An urban redevelopment project on the horizon is expected to transform this dying factory town into a thriving economic center. This planned transformation has a profound effect on the residents who live in Bellport as their own personal transformations take place.
Sydney Stallworth steps away from her fellowship and law studies at an elite university to support husband Malachi’s dream of opening a business in the heart of the black community of his hometown, Bellport.
For Omar Bassari, an immigrant from Senegal, Bellport is where he will establish his drumming career and the launching pad from which he will spread African culture across the world, while trying to hold onto his marriage.
Della Tolliver has built a fragile sanctuary in Bellport for herself, boyfriend Kwamé Rodriguez, and daughter Jasmine, a troubled child prone to nightmares and outbursts.
Tensions rise as the demolition date moves closer, plans for gentrification are laid out, and the pace of suspicious fires picks up. The residents find themselves at odds with a political system manipulating their lives and question the future of their relationships.

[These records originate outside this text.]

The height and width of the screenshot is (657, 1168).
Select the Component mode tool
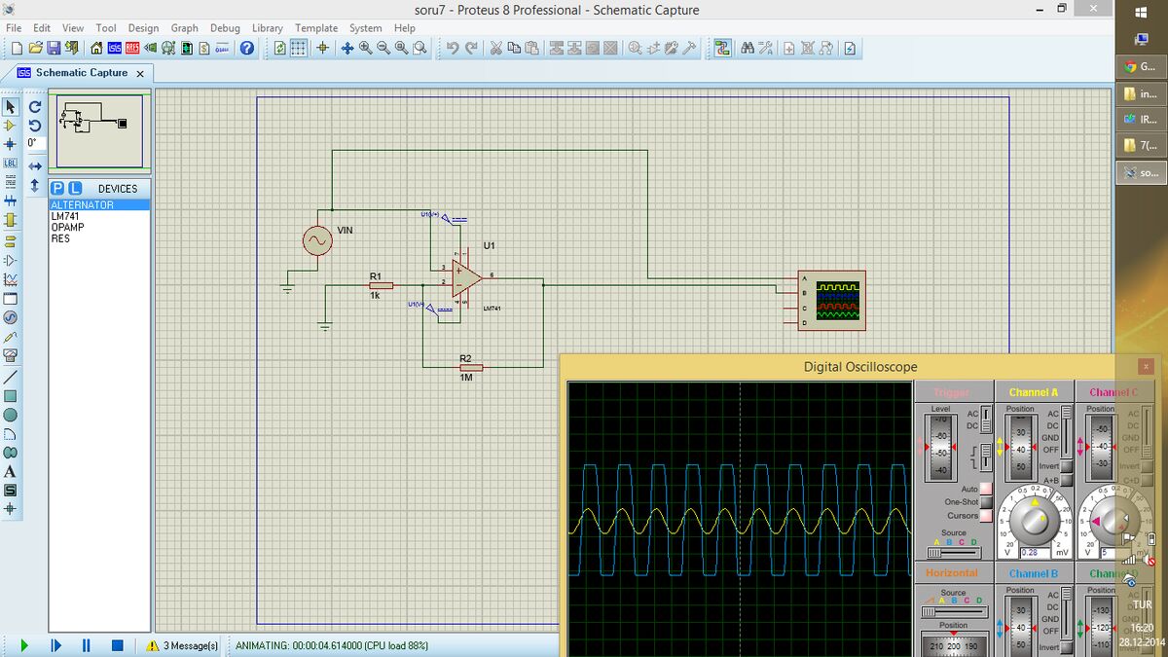(11, 126)
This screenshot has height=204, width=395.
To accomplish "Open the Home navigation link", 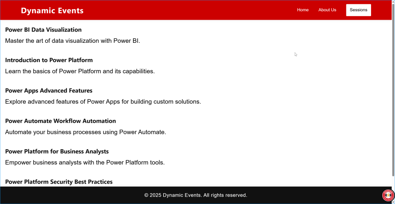I will pyautogui.click(x=303, y=10).
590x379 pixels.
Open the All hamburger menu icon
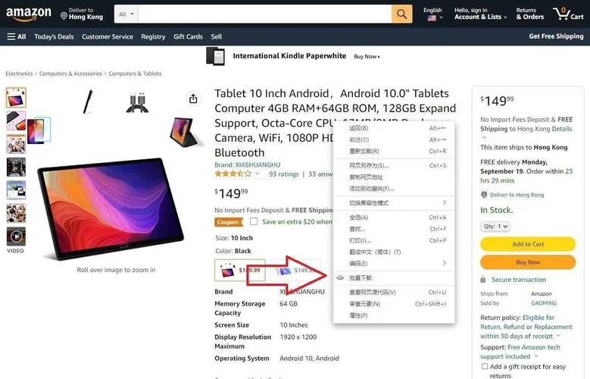11,36
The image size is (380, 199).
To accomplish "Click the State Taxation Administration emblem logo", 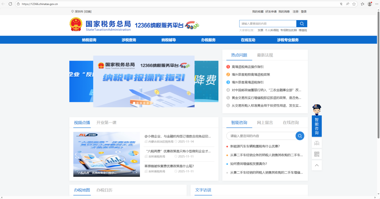I will pyautogui.click(x=76, y=25).
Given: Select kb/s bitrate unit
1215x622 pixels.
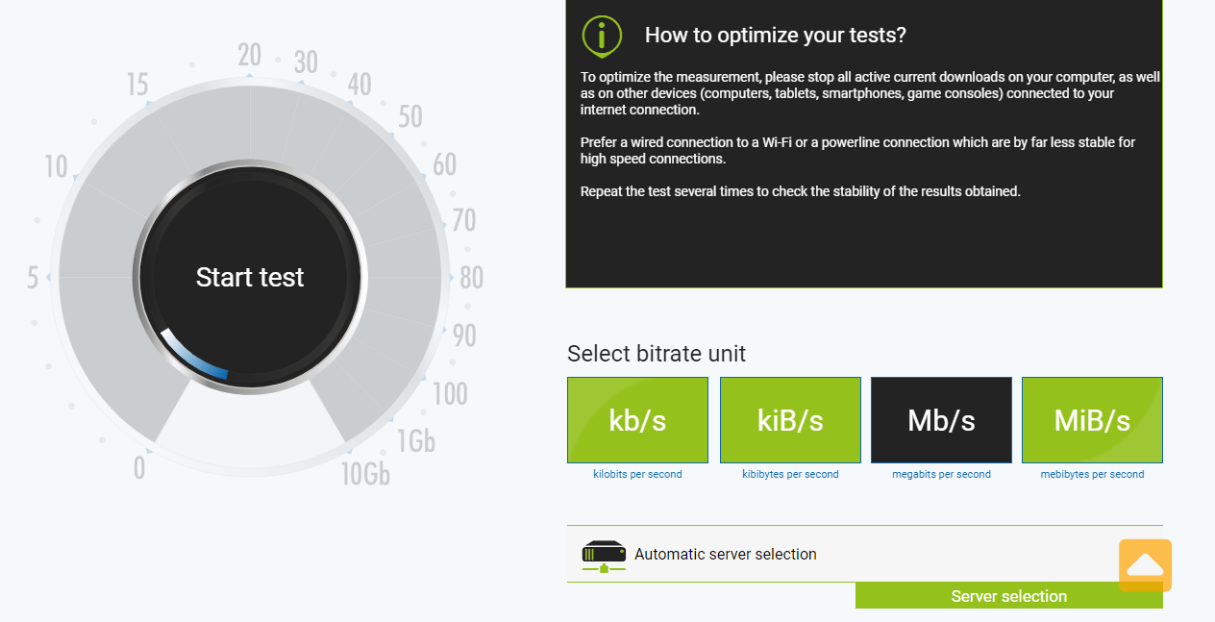Looking at the screenshot, I should tap(637, 420).
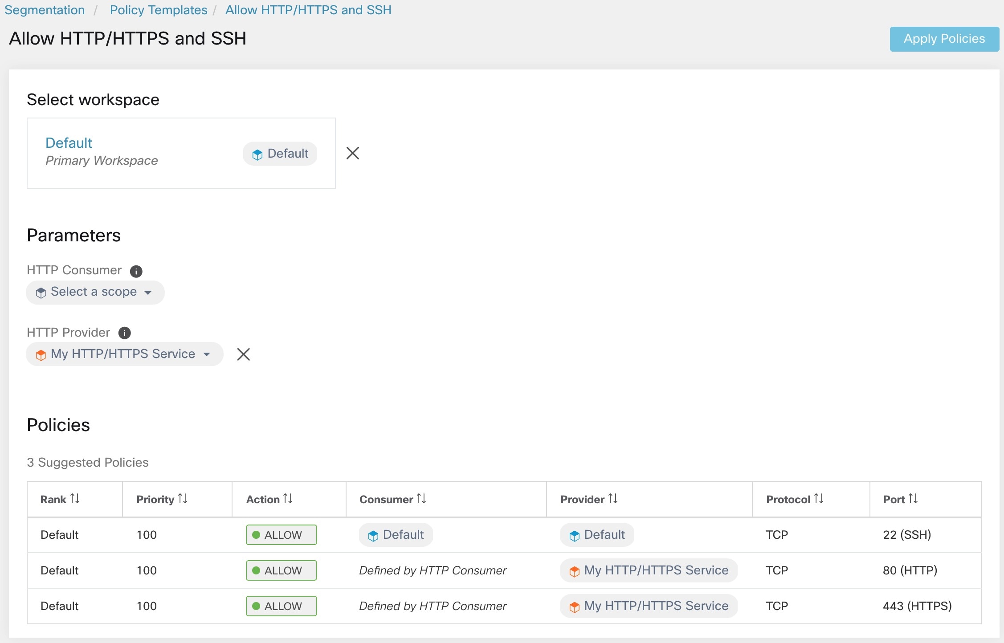Click ALLOW toggle in SSH policy row
Image resolution: width=1004 pixels, height=643 pixels.
click(x=280, y=534)
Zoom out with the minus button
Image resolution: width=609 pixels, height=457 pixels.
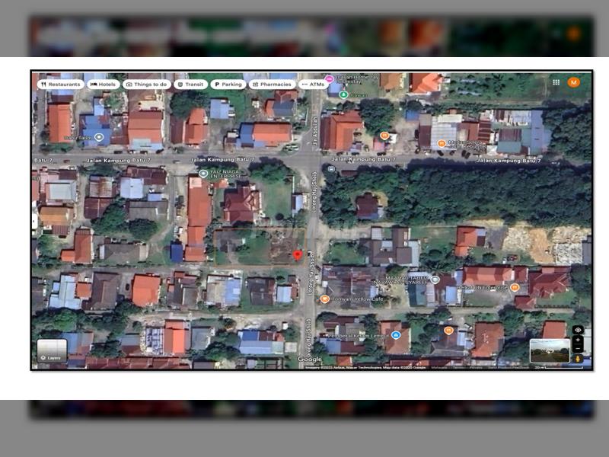click(579, 348)
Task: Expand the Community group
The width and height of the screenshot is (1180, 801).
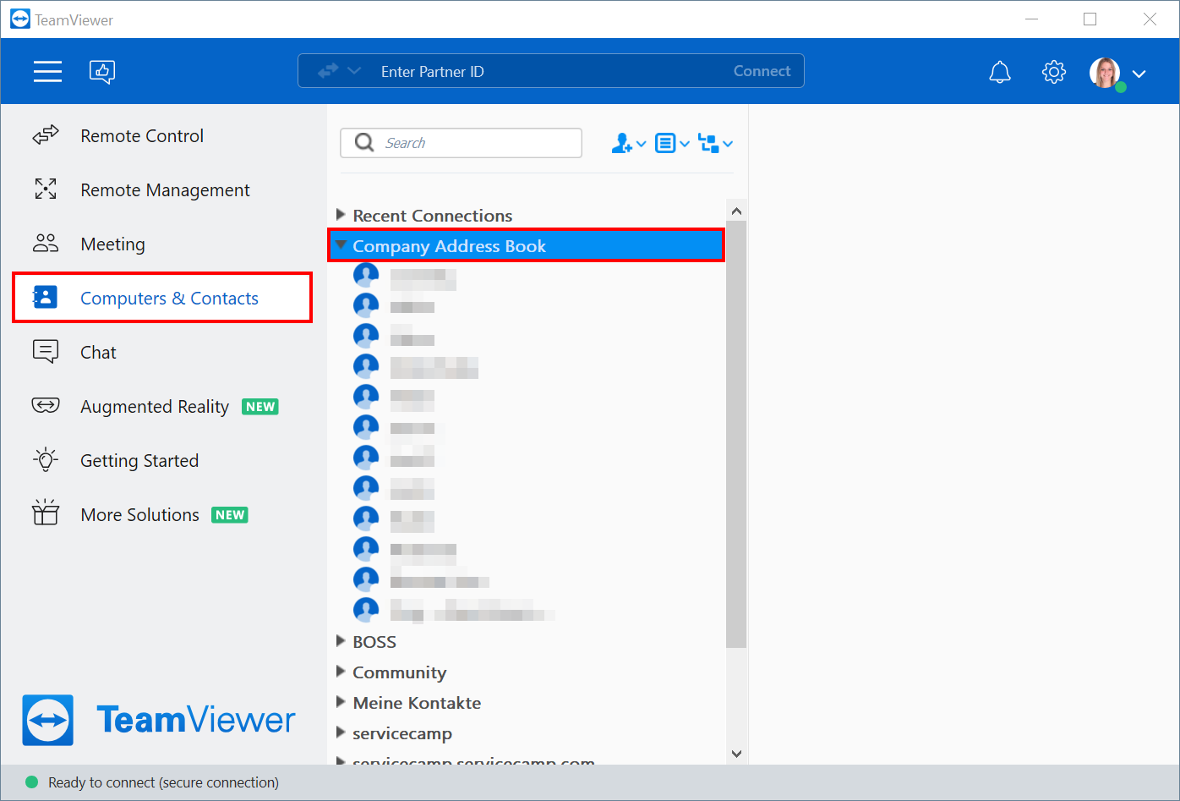Action: click(341, 672)
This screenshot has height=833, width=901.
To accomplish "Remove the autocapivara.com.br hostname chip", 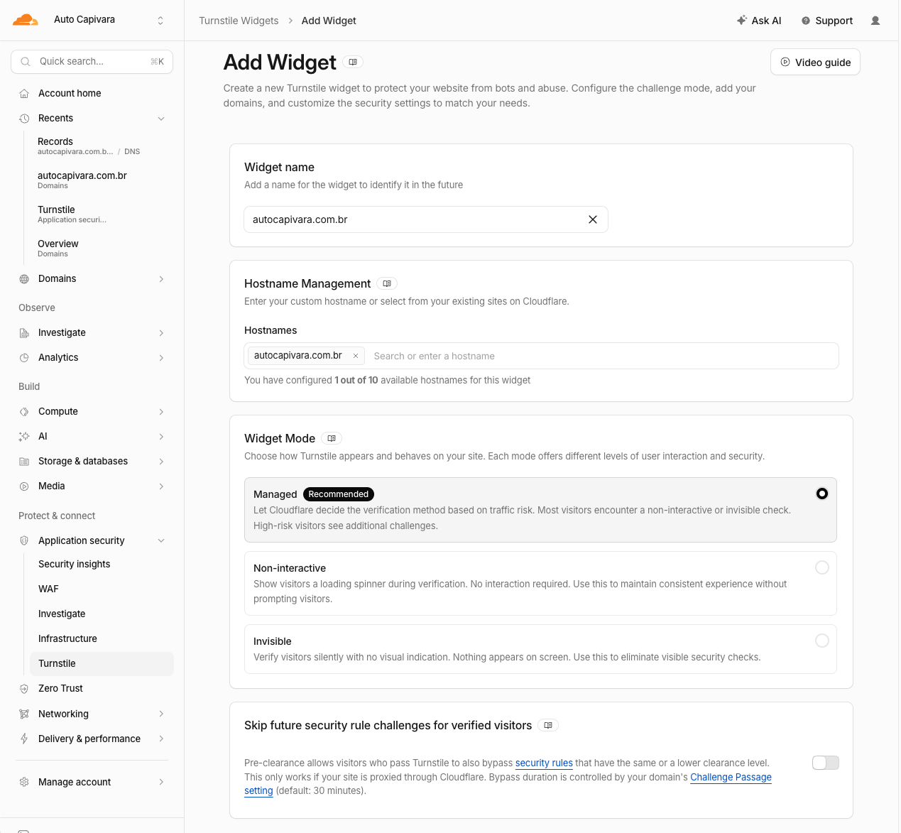I will pos(356,356).
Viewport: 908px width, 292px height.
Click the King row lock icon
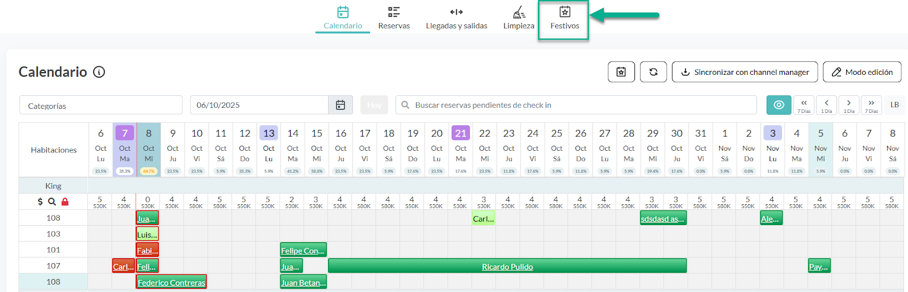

The Talking Drum explores the themes of race, class, culture, and the pursuit of the American dream against the backdrop of one of the U.S. government’s most controversial programs of the 20th century—urban redevelopment. It is an issue that has touched me personally. I grew up working alongside my parents at the business that they opened in the late 1960s, which suffered in later years because of urban redevelopment.
I earned my MFA in creative writing at Southern New Hampshire University and my Master of Science degree in journalism from Northwestern University. I am a former broadcast and print journalist and former president of the Boston chapter of the Women’s National Book Association. I have had short stories and essays published in books and journals, including Vermont Literary Review, Foliate Oak Literary Magazine, Clockhouse Review, and Chicken Soup for the Soul. To get a better understanding of my character, Omar, I enrolled in drumming classes and participated in a drumming clinic with a master drummer from West Africa.
My first novel, The Talking Drum, is 90,000 words in length. I would be happy to forward you chapters.
My query letter did get the attention of some agents. Ultimately, I sold my novel through a contact I made at a writer’s conference. But it would have been very hard for me to have come up with this tightly written query without Sorche’s help.
Latest posts by Lisa Braxton (see all)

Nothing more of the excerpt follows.